▸ **SHORT TASK**
Please rewrite all of the records below, replacing "labelled" with "labeled" and leaving everything else unchanged.

▸ **DATASET RECORDS**
******
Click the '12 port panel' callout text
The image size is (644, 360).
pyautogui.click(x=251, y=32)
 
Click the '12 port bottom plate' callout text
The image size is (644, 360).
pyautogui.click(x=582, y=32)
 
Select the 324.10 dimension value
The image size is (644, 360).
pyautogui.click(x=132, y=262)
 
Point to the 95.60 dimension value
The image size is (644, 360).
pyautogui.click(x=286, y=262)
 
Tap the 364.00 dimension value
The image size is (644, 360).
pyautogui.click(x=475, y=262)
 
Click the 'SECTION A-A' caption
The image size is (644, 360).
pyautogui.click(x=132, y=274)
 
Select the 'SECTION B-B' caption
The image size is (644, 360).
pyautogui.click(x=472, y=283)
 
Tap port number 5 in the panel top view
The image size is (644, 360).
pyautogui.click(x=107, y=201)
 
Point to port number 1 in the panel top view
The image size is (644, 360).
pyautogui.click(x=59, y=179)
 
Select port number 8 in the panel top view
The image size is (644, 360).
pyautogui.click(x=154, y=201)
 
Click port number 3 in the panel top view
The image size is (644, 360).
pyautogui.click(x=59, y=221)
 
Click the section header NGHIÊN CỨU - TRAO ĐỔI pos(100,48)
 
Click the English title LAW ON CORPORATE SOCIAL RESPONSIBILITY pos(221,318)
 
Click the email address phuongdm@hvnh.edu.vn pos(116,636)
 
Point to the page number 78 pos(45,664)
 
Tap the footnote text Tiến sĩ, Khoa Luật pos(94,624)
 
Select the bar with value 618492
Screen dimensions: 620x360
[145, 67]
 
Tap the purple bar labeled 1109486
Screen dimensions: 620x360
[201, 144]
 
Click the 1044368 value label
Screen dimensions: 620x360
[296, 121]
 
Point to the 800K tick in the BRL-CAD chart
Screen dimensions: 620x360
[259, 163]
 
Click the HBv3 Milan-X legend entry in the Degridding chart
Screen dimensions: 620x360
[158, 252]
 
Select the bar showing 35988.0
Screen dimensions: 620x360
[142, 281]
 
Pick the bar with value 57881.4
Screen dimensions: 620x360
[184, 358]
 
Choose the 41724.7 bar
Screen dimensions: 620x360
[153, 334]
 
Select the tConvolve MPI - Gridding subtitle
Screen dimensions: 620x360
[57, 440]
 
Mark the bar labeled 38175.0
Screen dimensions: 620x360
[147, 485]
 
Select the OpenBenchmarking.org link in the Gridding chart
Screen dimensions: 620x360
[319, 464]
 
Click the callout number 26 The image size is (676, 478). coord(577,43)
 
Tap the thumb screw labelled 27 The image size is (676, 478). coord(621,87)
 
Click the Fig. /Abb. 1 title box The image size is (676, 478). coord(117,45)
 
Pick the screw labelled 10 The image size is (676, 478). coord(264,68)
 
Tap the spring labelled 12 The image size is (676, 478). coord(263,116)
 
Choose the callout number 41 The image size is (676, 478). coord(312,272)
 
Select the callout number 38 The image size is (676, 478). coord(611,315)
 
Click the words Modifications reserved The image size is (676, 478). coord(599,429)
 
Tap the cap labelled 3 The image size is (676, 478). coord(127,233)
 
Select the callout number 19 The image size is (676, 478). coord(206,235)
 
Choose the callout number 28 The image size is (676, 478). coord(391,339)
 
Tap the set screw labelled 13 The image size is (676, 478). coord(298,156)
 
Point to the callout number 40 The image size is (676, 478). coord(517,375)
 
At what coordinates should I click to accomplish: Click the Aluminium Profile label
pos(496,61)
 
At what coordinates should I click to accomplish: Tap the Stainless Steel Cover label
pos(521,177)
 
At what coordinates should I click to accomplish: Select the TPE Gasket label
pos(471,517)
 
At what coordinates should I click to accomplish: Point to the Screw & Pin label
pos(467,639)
******
▸ **RESPONSE TO THE EXERCISE**
Click the '12 port panel' callout text
The image size is (644, 360).
pyautogui.click(x=251, y=32)
 
Click the '12 port bottom plate' callout text
The image size is (644, 360).
pyautogui.click(x=582, y=32)
 
Select the 324.10 dimension value
The image size is (644, 360).
pyautogui.click(x=132, y=262)
 
Point to the 95.60 dimension value
The image size is (644, 360).
pyautogui.click(x=286, y=262)
 
Tap the 364.00 dimension value
The image size is (644, 360).
pyautogui.click(x=475, y=262)
 
Click the 'SECTION A-A' caption
The image size is (644, 360).
pyautogui.click(x=132, y=274)
 
Select the 'SECTION B-B' caption
The image size is (644, 360).
pyautogui.click(x=472, y=283)
 
Tap port number 5 in the panel top view
The image size is (644, 360).
pyautogui.click(x=107, y=201)
 
Point to port number 1 in the panel top view
The image size is (644, 360).
pyautogui.click(x=59, y=179)
 
Select port number 8 in the panel top view
The image size is (644, 360).
pyautogui.click(x=154, y=201)
 
Click port number 3 in the panel top view
The image size is (644, 360).
pyautogui.click(x=59, y=221)
 
Click the section header NGHIÊN CỨU - TRAO ĐỔI pos(100,48)
 
Click the English title LAW ON CORPORATE SOCIAL RESPONSIBILITY pos(221,318)
 
Click the email address phuongdm@hvnh.edu.vn pos(116,636)
 
Point to the page number 78 pos(45,664)
 
Tap the footnote text Tiến sĩ, Khoa Luật pos(94,624)
 
Select the bar with value 618492
Screen dimensions: 620x360
[145, 67]
 
Tap the purple bar labeled 1109486
Screen dimensions: 620x360
[201, 144]
 
Click the 1044368 value label
Screen dimensions: 620x360
[296, 121]
 
Point to the 800K tick in the BRL-CAD chart
Screen dimensions: 620x360
[259, 163]
 
Click the HBv3 Milan-X legend entry in the Degridding chart
Screen dimensions: 620x360
[158, 252]
 
Select the bar showing 35988.0
Screen dimensions: 620x360
[142, 281]
 
Pick the bar with value 57881.4
Screen dimensions: 620x360
[184, 358]
 
Choose the 41724.7 bar
Screen dimensions: 620x360
[153, 334]
 
Select the tConvolve MPI - Gridding subtitle
Screen dimensions: 620x360
[57, 440]
 
Mark the bar labeled 38175.0
Screen dimensions: 620x360
[147, 485]
 
Select the OpenBenchmarking.org link in the Gridding chart
Screen dimensions: 620x360
[319, 464]
 
Click the callout number 26 The image size is (676, 478). coord(577,43)
 
Tap the thumb screw labeled 27 The image size is (676, 478). coord(621,87)
 
Click the Fig. /Abb. 1 title box The image size is (676, 478). coord(117,45)
 
Pick the screw labeled 10 The image size is (676, 478). coord(264,68)
 
Tap the spring labeled 12 The image size is (676, 478). coord(263,116)
 
Choose the callout number 41 The image size is (676, 478). coord(312,272)
 
Select the callout number 38 The image size is (676, 478). coord(611,315)
 
Click the words Modifications reserved The image size is (676, 478). coord(599,429)
 
Tap the cap labeled 3 The image size is (676, 478). coord(127,233)
 
Select the callout number 19 The image size is (676, 478). coord(206,235)
 
Choose the callout number 28 The image size is (676, 478). coord(391,339)
 
Tap the set screw labeled 13 The image size is (676, 478). coord(298,156)
 
Point to the callout number 40 The image size is (676, 478). coord(517,375)
 
At what coordinates should I click to accomplish: Click the Aluminium Profile label
pos(496,61)
 
At what coordinates should I click to accomplish: Tap the Stainless Steel Cover label
pos(521,177)
 
At what coordinates should I click to accomplish: Select the TPE Gasket label
pos(471,517)
 
At what coordinates should I click to accomplish: Point to the Screw & Pin label
pos(467,639)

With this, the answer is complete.